Dealing with carbon dioxide


FE Team | Published: December 15, 2016 20:05:27 | Updated: October 25, 2017 05:35:28


Dealing with carbon dioxide

A team of German scientists have recently discovered an efficient way for living organisms to remove Carbon Dioxide (CO2) from the atmosphere. Normally, plants, algae and other organisms, turn CO2 into food/fuel for their sustenance. The German team re-engineered this biological process making it around 25 per cent more efficient and two to three times faster. Plants and algae, are quite quick and effective in getting rid of CO2. They globally consume around 350 megatons of CO2 per year. All the absorption of CO2 is possible through some chemical process which is a series of chemical reactions called the Calvin cycle.
Simply stated, the Calvin cycle is a set of molecular transformation that gradually turns simple three-atom CO2 molecules into glucose, a complex sugar that we are familiar with. The Calvin process depends on a molecular tool called RuBisCO, a slow and sometimes uncertain action; mixing up CO2 with oxygen gas; that slows down the carbon absorption process. The new development of carbon absorbing cycle is much similar to Calvin cycle, but relies on a much faster and more efficient molecular material. It is an enzyme called ECR that does the job nine times faster. It is named as the CETCH cycle.

SUPPLIED RECORDS:
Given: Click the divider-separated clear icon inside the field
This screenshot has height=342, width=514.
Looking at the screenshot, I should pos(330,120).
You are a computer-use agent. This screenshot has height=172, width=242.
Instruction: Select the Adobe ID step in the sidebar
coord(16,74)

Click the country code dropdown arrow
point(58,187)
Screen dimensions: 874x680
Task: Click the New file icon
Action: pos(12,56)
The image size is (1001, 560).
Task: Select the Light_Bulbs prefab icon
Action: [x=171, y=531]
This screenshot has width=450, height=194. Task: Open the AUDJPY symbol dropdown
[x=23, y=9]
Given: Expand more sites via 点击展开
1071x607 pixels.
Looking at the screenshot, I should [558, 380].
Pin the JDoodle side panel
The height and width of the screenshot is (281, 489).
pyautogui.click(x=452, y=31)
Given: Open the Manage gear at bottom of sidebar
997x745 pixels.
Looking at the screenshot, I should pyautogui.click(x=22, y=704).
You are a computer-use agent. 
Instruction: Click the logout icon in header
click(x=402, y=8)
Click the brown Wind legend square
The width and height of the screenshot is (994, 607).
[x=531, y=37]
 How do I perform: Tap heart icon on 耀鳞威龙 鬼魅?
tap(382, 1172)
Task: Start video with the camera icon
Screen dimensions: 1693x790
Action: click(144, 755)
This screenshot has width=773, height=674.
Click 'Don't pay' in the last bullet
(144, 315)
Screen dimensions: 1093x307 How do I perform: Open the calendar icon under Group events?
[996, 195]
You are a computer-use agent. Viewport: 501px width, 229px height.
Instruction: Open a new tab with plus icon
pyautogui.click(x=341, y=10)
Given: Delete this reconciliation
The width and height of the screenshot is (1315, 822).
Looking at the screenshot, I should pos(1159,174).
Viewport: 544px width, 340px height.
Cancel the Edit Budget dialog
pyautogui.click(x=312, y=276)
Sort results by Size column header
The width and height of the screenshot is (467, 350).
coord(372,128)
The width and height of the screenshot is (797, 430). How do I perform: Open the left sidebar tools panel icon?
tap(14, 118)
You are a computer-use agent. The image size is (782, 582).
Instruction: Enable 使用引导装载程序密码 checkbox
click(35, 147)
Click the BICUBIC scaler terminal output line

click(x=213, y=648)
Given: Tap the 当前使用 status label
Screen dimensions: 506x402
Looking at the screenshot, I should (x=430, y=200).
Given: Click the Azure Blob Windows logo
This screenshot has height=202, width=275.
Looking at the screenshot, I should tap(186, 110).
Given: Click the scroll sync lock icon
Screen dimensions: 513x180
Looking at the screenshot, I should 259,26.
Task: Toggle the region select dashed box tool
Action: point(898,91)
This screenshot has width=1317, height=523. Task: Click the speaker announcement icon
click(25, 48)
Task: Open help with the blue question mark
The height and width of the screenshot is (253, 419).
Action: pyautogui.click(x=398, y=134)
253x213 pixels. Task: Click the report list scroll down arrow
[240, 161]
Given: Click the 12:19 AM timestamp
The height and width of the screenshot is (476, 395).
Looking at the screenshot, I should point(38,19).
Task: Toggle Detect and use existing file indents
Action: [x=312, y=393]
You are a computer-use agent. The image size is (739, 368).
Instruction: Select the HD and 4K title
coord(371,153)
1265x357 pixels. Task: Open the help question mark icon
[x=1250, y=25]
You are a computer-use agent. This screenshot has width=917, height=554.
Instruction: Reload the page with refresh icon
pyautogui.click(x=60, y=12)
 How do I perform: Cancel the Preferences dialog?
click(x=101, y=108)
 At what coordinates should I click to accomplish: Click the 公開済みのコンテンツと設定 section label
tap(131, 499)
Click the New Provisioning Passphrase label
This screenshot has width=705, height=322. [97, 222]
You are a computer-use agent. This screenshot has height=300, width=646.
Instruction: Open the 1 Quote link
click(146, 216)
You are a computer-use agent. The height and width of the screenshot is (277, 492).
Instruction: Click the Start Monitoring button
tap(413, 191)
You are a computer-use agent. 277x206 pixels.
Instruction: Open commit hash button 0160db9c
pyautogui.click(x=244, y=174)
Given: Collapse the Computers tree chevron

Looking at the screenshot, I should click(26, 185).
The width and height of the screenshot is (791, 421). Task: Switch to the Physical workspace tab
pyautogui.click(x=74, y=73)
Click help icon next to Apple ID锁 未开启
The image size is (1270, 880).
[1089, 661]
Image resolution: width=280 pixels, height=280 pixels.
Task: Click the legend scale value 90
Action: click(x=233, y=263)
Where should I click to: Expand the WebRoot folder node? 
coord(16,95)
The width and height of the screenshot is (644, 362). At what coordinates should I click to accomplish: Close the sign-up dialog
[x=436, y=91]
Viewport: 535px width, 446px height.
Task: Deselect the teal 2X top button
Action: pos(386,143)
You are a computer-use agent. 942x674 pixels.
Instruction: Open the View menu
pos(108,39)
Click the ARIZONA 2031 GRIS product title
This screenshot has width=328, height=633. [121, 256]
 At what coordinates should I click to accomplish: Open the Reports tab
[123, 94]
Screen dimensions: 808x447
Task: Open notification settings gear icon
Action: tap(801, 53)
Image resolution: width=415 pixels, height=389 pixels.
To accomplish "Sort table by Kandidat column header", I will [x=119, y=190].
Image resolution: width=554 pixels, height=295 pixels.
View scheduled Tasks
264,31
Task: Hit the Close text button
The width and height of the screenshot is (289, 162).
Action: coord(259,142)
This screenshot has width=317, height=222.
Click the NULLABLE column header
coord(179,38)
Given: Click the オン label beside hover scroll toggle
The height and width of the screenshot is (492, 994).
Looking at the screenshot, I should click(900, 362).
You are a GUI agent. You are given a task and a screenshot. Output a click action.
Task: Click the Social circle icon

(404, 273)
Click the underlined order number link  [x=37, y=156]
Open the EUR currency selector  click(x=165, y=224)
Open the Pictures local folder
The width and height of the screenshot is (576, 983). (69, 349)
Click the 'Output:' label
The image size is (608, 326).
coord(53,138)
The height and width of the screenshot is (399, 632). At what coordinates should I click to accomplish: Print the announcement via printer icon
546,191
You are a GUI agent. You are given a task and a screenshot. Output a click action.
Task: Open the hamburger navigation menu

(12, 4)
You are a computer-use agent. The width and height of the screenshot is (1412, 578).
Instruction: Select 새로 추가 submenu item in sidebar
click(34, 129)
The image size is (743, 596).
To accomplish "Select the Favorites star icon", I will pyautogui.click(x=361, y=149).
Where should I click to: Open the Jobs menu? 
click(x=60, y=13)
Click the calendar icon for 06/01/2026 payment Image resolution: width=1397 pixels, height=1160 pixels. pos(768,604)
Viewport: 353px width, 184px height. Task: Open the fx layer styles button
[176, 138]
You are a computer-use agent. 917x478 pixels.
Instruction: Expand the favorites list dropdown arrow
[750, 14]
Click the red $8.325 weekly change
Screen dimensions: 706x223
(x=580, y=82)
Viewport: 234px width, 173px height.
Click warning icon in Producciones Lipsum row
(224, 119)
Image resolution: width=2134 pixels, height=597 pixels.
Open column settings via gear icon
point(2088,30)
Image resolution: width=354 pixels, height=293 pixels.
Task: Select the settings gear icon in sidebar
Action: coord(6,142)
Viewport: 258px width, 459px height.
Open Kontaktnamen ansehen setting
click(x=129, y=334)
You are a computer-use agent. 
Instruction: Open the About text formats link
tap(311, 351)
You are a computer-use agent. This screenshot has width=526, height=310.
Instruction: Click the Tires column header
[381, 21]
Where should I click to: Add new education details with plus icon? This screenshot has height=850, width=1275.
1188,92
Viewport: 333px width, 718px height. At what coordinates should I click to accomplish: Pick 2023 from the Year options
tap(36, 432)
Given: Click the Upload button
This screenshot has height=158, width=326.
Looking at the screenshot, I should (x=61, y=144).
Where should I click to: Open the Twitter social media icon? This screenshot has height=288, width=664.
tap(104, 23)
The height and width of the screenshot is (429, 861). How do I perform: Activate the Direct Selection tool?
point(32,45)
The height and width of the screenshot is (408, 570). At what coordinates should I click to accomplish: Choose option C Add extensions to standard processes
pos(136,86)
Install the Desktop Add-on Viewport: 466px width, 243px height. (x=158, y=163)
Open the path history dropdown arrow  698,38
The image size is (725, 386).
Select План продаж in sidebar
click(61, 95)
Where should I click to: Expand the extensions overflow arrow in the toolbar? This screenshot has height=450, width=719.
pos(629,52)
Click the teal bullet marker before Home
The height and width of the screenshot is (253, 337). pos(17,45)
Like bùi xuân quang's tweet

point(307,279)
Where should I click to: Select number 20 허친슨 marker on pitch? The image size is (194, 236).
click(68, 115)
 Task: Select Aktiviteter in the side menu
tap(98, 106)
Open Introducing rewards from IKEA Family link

QUESTIONS ON THE MATERIAL:
• A. Return the carbon dioxide article word for word, everything from "Simply stated, the" down to "the CETCH cycle.".
• B. According to the carbon dioxide article, what slows down carbon absorption in the Calvin cycle? Answer in one to three sentences.
You won't need the rows here.

SOLUTIONS TO THE TASKS:
• A.
Simply stated, the Calvin cycle is a set of molecular transformation that gradually turns simple three-atom CO2 molecules into glucose, a complex sugar that we are familiar with. The Calvin process depends on a molecular tool called RuBisCO, a slow and sometimes uncertain action; mixing up CO2 with oxygen gas; that slows down the carbon absorption process. The new development of carbon absorbing cycle is much similar to Calvin cycle, but relies on a much faster and more efficient molecular material. It is an enzyme called ECR that does the job nine times faster. It is named as the CETCH cycle.

• B. The Calvin cycle depends on RuBisCO, a molecular tool whose action is slow and sometimes uncertain. It mixes up CO2 with oxygen gas, and that slows down the carbon absorption process.